9.03.1 Any polling for a candidate must be sent to all members of the Order residing in Drachenwald. The members of the Order must be allowed at least thirty days to reply to the polling. If a member has not responded to any pollings in the last two years, or not responded to three consecutive pollings, then they shall be considered inactive and will no longer be sent pollings until they ask the secretary to be reinstated.
9.03.2 The original polling for each individual must be in writing. Subsequent polling need not be, although the Crown is urged to do so.
9.03.3 Since people and membership in orders change, in order to give a polling award to any person, the polling on the person must have been done in the last year. If at least 80% of the circle is present at a given event, a decision to elevate can be made with a verbal polling of the circle even if the last written polling is more than 1 year old.
9.03.4 In order to be best prepared to assume the Thrones, the Crown Prince and Princess may conduct pollings.
The Crown decides who to admit to the order. The Crown may ask for a poll on any member of the populace.
The Crown must consult the order and a poll of the order must be conducted prior to any elevation. The poll must take place sometime in the 12 months before a candidate’s elevation. Thus, the Crown can act on a poll from a previous reign, or start a poll that their heirs act on.
Note that the Crown does not have to take the order’s advice, or heed the poll outcome. Each set of royals, being individuals with their own experiences of the Society, will treat the order differently.
During this polling time the candidate’s CV is posted and members are free to discuss the candidate before they vote. Any relevant comments are added to their CV.
Comments with evidence are useful, compared to personal opinions, though both are welcome on the discussions. Keeping track of these comments, their dates and their context, is up to the secretary or their delegate.
Note that critical comments are often to be seen. Many times it is that a candidate does need to improve in some area before they become a member of the order. Such comments should be as objective as possible and should be guided by the ideal of ‘what can be done to help this person become ready’ rather than simple criticisms.
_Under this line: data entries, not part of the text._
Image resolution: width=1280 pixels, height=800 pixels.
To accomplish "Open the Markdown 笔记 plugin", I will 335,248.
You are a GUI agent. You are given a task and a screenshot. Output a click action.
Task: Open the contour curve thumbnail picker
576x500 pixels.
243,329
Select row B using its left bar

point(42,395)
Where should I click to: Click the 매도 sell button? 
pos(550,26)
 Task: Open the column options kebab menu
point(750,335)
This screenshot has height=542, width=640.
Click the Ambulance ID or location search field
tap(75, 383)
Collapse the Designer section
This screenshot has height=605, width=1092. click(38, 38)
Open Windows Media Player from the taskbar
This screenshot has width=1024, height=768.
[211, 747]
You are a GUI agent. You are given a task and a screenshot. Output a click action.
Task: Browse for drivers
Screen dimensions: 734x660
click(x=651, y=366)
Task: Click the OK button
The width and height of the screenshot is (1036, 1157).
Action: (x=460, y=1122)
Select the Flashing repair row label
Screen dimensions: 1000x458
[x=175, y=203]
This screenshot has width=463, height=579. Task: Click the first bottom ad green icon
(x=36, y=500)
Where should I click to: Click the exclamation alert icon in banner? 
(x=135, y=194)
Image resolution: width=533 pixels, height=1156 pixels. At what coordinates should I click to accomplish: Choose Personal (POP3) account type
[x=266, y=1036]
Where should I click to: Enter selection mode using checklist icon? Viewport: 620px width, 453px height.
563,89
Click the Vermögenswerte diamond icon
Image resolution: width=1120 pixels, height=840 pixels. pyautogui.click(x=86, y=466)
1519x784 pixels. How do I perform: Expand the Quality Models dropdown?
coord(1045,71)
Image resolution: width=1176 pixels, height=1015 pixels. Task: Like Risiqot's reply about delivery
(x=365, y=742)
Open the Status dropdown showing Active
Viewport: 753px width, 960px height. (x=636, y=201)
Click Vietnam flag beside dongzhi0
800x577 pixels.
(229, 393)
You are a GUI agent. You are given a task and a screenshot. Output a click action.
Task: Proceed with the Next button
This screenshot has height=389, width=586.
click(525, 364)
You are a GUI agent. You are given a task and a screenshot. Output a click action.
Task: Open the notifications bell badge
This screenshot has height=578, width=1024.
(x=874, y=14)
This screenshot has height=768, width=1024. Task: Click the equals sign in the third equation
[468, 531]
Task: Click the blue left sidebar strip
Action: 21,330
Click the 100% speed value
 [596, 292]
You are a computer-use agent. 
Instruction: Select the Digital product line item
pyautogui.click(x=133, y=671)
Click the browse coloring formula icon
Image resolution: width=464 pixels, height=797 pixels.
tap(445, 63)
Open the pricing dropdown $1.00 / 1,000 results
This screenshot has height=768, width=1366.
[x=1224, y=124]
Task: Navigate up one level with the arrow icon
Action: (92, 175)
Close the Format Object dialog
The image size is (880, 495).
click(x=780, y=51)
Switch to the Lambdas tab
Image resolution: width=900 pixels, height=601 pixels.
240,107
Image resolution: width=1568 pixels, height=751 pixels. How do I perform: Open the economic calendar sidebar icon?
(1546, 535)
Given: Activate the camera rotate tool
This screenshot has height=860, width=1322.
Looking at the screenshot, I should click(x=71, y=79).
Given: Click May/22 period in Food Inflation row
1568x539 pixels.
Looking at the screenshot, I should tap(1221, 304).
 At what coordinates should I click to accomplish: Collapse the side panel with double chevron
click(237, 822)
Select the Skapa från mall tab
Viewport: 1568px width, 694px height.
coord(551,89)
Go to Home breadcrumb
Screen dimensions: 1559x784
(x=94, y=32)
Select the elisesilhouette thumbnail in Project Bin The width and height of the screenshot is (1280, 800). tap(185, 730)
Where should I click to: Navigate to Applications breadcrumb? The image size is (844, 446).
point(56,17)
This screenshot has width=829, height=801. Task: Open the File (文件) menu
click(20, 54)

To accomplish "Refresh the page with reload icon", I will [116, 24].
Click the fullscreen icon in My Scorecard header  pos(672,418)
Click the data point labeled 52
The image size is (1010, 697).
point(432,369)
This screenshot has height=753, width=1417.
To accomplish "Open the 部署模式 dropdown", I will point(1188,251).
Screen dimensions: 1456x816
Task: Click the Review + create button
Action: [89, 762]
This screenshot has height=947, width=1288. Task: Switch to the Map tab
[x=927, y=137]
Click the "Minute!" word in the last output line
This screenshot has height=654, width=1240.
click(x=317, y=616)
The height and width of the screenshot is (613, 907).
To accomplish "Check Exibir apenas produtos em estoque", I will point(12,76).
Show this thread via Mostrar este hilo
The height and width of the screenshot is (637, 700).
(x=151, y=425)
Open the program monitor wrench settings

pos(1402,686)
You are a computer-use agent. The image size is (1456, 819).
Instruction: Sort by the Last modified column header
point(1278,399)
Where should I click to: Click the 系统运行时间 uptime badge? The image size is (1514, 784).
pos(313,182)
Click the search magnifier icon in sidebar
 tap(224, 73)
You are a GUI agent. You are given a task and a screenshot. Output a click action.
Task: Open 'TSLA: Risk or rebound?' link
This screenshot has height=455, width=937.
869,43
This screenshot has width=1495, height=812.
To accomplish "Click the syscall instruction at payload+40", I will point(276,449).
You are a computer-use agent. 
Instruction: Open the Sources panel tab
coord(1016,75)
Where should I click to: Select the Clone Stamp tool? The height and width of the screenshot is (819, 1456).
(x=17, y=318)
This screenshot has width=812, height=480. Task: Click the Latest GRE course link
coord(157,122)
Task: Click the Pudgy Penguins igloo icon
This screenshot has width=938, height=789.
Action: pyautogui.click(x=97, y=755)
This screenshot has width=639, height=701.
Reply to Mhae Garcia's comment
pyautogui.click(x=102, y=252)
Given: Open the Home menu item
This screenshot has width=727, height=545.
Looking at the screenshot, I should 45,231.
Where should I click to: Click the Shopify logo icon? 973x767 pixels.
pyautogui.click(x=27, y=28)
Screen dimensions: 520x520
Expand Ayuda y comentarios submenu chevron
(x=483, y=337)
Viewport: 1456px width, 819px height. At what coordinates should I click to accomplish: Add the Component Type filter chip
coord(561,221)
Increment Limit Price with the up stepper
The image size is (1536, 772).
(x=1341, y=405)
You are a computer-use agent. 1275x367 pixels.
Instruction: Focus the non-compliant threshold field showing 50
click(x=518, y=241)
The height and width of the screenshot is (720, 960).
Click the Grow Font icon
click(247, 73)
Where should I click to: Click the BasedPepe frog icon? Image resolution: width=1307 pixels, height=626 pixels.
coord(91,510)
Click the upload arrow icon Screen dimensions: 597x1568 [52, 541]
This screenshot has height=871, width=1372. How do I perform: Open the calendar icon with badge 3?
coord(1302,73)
Any time in the 12 months after a poll the Crown may decide to elevate a polled candidate. Usually, and in the vast majority of cases, the Crown follows the majority opinion expressed by the Order.
If anything has to be decided that is not covered by tradition of the order, a poll with a simple majority of the members is used to make the decision.
In Drachenwald we use an email list for candidate discussions, polls, and any general discussion the members see fit to use it for.
The Crown and Crown Prince and Princess have access to this list.
The order secretary keeps an online archive of current CVs and meeting minutes, with access for members on request.
Most Coronations or Crown Tournaments see Pelican meetings. Members of the order are encouraged to attend these; minutes of the meetings are published to the list.
At these meetings the usual format is to review the short list candidates so that the Crown can decide on any polls they wish. Usually there is a call for any suggestions to move people up or off the lists, or to add people. The secretary records these suggestions, and runs a poll so all order members can contribute to the decisions.
The Crown can use this time with the order as they see fit. Rarely the Crown will use the meeting to discuss some kingdom business.
The order secretary
The order has a secretary who:
maintains the lists and the candidate CVs and keeps them up to date
ensures a copy of the lists and meeting agenda are available for meetings
organises in-person meetings and keeps minutes to share with the order
runs internal polls, and polls requested by the Crown and heirs
generally administers the workings of the order
The secretary is selected by majority vote of the order if more than one candidate presents for the post. There is no set term of office.